This term the U.S. Supreme Court will hear two significant Clean Air Act (CAA) cases—one involving regulating upwind states who pollute downwind states and the other involving regulating greenhouse gases from stationary sources.  Both cases involve states siding with or against the EPA and each other.  The Supreme Court agreed to hear the latter case, Utility Air Regulatory Group v. EPA, earlier this month. 

In 2007 in Massachusetts v. EPA the Supreme Court ruled that the Environmental Protection Agency (EPA) has the authority to regulate the emissions of greenhouse gases from new motor vehicles under the CAA.  The question in Utility Air Regulatory Group v. EPA is whether EPA may regulate greenhouse gases emitted from stationary sources, like power plants and factories, too.  The D.C. Circuit concluded that EPA does have this authority reasoning that in Massachusetts v. EPA the Court determined that CAA's overarching definition of “air pollutant,” which applies to all provisions of the Act not just those related to new motor vehicles, includes greenhouse gases. 

The plot thickens.  In the Tailoring Rule, EPA significantly increased the amount of greenhouse gases that will require permitting initially because otherwise millions of stationary sources will need permits.   Had EPA not increased the amount, EPA estimates 230,000 full-time employees would be needed to deal with permit applications to the cost of an additional $21 billion per year.
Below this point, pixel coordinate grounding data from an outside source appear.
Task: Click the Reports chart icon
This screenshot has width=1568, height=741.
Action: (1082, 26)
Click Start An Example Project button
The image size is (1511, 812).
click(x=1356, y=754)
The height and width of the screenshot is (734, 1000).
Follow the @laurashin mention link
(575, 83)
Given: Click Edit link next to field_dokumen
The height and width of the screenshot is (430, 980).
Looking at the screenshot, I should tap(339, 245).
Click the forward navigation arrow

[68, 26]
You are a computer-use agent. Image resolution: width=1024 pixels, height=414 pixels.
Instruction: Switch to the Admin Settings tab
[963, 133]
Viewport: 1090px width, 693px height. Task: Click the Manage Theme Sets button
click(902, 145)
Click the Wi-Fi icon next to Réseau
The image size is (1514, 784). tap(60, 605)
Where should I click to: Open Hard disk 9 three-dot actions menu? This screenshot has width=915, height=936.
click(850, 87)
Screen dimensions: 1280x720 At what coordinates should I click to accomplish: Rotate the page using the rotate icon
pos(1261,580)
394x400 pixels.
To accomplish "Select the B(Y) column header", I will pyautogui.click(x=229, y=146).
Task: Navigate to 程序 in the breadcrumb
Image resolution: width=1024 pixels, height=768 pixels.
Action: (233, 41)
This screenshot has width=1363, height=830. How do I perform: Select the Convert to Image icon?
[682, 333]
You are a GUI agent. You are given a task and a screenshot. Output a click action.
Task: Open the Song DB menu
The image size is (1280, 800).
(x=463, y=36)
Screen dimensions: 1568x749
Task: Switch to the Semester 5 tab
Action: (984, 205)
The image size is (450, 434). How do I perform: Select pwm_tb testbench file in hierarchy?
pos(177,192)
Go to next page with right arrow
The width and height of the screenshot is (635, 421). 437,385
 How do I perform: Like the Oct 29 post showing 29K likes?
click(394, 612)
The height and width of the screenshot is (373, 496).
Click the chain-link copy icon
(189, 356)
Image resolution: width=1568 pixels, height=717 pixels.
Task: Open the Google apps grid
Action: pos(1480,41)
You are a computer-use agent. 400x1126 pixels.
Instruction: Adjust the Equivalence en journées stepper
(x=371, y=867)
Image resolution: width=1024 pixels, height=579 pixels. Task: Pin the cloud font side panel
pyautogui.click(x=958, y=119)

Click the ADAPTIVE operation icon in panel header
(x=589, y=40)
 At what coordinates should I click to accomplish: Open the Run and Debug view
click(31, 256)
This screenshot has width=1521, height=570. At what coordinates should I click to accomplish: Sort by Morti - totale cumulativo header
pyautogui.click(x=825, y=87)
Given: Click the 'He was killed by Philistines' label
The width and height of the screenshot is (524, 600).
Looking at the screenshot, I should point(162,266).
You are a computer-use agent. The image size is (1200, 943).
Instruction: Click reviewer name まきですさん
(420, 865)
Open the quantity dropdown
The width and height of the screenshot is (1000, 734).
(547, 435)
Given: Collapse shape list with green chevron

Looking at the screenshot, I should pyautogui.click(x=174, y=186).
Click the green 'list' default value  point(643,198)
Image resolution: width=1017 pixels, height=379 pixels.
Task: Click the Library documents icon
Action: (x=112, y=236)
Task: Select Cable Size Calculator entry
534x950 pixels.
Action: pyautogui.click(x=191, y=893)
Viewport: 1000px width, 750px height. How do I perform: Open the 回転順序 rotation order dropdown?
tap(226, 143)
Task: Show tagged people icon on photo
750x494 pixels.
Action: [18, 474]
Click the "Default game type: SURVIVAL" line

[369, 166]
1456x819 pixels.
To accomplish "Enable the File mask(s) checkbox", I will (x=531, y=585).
Lyle Denniston of SCOTUSblog suggests there is a broad and a narrow question in this case.  The broad questions is whether EPA can “bootstrap” regulation of one form of air pollution from one context to another.  According to Lyle, “[I]f the Court gives a clear-cut answer to that sweeping question, it would either significantly enhance EPA’s global warming powers, or sharply curtail them.”  The narrower question is whether EPA can regulate stationary sources, given that it only did so after drastically modifying the permit threshold.   

States are affected by this case, and have filed on either side, because, on one hand, they issue permits and own stationary sources that emit greenhouse gases, and on the other hand, they would benefit from reduced greenhouse gases emissions.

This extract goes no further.